3. To set up for the stable cell line selection, split cells and transfect with your construct. The following day, replace the standard media with media containing G418. Over time this will select for cells that have stablyincorporated the GFP plasmid into their genomic DNA. The amount of G418 required to kill cells not expressing the construct will vary from cell line to cell line.

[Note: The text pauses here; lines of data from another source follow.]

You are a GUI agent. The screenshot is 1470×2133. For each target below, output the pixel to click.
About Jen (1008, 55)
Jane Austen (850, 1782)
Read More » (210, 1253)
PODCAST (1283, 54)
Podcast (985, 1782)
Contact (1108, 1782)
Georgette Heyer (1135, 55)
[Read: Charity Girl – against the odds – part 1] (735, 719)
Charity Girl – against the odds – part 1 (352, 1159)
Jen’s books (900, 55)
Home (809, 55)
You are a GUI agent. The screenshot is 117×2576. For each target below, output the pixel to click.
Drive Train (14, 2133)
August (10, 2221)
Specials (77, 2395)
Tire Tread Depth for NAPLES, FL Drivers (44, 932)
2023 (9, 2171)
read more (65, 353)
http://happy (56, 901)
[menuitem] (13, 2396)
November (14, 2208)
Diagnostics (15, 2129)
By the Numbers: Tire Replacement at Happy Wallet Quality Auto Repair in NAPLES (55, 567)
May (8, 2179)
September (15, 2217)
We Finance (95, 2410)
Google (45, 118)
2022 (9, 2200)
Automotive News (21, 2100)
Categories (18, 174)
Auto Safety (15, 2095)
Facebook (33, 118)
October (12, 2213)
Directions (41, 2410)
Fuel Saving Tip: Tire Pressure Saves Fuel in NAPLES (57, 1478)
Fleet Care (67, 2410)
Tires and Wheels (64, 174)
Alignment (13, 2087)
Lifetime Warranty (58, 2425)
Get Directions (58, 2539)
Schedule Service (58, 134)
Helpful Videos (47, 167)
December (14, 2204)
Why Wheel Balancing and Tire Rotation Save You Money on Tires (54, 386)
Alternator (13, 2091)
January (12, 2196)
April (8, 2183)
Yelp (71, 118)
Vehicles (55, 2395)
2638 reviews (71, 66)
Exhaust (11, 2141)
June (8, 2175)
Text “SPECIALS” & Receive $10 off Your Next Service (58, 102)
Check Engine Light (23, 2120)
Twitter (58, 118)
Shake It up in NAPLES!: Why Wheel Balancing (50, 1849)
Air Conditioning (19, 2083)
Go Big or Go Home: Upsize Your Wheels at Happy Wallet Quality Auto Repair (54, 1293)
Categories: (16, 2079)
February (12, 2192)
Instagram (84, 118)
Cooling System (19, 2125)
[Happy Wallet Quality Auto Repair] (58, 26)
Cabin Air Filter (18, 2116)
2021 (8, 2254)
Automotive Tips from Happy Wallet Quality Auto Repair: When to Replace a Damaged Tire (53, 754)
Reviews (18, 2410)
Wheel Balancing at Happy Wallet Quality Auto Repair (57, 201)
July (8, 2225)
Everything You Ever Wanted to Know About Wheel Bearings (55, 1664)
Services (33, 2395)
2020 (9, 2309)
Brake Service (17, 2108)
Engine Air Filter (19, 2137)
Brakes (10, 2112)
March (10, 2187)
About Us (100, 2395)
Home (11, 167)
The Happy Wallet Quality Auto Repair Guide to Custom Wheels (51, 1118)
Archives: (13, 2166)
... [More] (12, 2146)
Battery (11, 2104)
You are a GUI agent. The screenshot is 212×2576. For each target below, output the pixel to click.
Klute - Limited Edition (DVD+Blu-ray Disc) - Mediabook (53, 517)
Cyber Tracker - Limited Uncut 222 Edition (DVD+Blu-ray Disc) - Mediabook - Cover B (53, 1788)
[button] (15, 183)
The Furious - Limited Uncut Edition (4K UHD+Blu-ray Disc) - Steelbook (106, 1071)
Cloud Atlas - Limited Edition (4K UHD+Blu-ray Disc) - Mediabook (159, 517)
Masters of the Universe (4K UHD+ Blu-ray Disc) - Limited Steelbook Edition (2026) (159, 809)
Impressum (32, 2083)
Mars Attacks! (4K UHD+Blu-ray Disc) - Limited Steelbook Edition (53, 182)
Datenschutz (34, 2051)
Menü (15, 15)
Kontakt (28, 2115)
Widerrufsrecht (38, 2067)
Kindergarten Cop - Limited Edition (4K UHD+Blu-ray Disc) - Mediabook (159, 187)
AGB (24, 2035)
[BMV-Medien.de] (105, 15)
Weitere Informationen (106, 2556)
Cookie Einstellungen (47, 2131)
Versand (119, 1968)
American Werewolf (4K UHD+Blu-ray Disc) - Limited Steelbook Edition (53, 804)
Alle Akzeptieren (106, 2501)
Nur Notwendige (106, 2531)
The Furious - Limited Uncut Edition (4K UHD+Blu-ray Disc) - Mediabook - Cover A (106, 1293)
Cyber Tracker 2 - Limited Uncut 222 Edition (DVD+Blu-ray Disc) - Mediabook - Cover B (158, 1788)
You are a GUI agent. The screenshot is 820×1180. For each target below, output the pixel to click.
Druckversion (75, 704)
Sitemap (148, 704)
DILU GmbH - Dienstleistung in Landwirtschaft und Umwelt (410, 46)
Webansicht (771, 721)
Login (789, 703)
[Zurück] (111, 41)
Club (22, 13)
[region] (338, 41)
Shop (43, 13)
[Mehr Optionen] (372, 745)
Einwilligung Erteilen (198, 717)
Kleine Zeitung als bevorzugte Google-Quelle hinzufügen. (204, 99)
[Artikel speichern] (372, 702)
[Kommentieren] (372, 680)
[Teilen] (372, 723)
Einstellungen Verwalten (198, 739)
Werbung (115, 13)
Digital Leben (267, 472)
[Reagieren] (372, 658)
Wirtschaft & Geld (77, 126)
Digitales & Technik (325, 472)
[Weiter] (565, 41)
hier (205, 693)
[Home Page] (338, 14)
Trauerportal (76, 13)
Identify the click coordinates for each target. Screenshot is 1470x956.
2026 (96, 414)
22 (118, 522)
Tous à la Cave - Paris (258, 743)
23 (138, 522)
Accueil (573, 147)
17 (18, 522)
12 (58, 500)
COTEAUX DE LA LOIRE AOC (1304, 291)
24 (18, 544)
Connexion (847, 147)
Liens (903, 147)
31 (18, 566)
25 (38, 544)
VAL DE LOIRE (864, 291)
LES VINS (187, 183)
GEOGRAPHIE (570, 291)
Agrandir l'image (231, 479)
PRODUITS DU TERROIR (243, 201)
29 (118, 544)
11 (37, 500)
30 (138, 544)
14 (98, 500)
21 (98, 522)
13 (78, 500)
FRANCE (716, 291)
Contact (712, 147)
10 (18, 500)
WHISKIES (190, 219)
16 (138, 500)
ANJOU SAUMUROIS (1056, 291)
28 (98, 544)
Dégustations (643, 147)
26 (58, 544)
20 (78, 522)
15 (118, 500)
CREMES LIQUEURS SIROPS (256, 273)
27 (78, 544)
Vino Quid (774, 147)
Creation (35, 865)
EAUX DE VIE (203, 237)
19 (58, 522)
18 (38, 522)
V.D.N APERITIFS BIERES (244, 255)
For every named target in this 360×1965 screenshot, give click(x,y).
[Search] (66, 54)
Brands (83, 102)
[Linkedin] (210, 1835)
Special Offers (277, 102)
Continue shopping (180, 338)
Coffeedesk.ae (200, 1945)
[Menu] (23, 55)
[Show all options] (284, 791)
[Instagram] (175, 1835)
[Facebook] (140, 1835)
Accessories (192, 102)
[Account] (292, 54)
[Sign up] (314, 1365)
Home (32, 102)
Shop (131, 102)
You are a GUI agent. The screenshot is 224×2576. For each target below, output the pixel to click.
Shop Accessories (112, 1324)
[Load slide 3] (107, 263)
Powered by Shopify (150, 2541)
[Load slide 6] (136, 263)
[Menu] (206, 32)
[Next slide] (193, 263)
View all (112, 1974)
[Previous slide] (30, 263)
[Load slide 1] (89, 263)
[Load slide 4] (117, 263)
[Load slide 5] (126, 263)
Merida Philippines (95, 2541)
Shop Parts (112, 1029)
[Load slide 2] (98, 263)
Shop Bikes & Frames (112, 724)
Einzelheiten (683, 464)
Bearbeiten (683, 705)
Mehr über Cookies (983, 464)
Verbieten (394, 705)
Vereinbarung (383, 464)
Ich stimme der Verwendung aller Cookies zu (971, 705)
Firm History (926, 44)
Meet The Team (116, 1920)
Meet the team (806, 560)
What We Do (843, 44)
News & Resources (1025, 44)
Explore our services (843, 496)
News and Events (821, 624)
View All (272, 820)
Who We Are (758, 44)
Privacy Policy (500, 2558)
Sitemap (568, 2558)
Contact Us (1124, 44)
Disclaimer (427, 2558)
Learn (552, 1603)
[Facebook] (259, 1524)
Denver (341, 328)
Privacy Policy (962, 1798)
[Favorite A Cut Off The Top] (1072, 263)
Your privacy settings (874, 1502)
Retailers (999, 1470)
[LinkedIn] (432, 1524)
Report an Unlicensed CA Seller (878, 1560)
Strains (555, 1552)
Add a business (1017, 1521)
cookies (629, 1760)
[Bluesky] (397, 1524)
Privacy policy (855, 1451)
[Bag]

We have titrated the amount required for our HeLa cell lines, and this can be a starting point for other cell lines. Initially we use 400 ug/ml G418 in the media when selecting for stable clones. This selection can take anywhere from 1 to 2 weeks. Carefully change the media in the dish every day, taking care not to pipette directly onto the cells. At some point there will be a massive cell death and most of the cells will wash off the bottom of the dish, leaving colonies of stable cells behind.

4. To pick colonies, prepare 24-well dishes with 1 ml media containing G418 in each well. Rinse the dish with PBS and then add warm PBS containing 5% trypsin (1 ml standard trypsin-EDTA plus 19 ml PBS). Colonies can be picked on an inverted light microscope, although an inverted fluorescence microscope allows you to monitor the fluorescence signals in the colonies that you’re picking. Using a Gilson pipette with a sterile yellow tip, lower the tip to the surface of the colony of interest and scrape and suck gently until you’ve pulled it up into the tip. Transfer to a well in the 24-well plate. Repeat with other colonies.

5. In a day or two, when the wells are confluent, rinse with PBS and trypsinize with 100 ul of trypsin-EDTA. Split into one well of a 6-well plate (for passaging) and one well of a 24-well plate that also contains a 13 mm coverslip. These coverslips can then be fixed in a day or two to screen the colonies to decide which should be put down and which are worth keeping (and whether they require further subcloning to reach > 95% homogeneity).

6. All clones that you are interested in keeping should be passaged from the 6-well plate into at least 3 dishes: one for freezing as Passage 0 (in case something goes horribly wrong in the future you can always go back to this one), one for further passaging (if the line is already clonal), and one for subcloning (if required). Seed at clonal density for subcloning (e.g. 10ul from a 1:5 split of the 6-well dish into a 10 cm dish).

7. When you have your clone or subclone of interest, you can then use a lower amount of G418 for maintenance (200 ug/ml for HeLa cells). Keep track of passage numbers (stability of the clones will vary and some maybe thrown out after a few passages). Periodically freeze down samples from early passages so that you can always go back to them.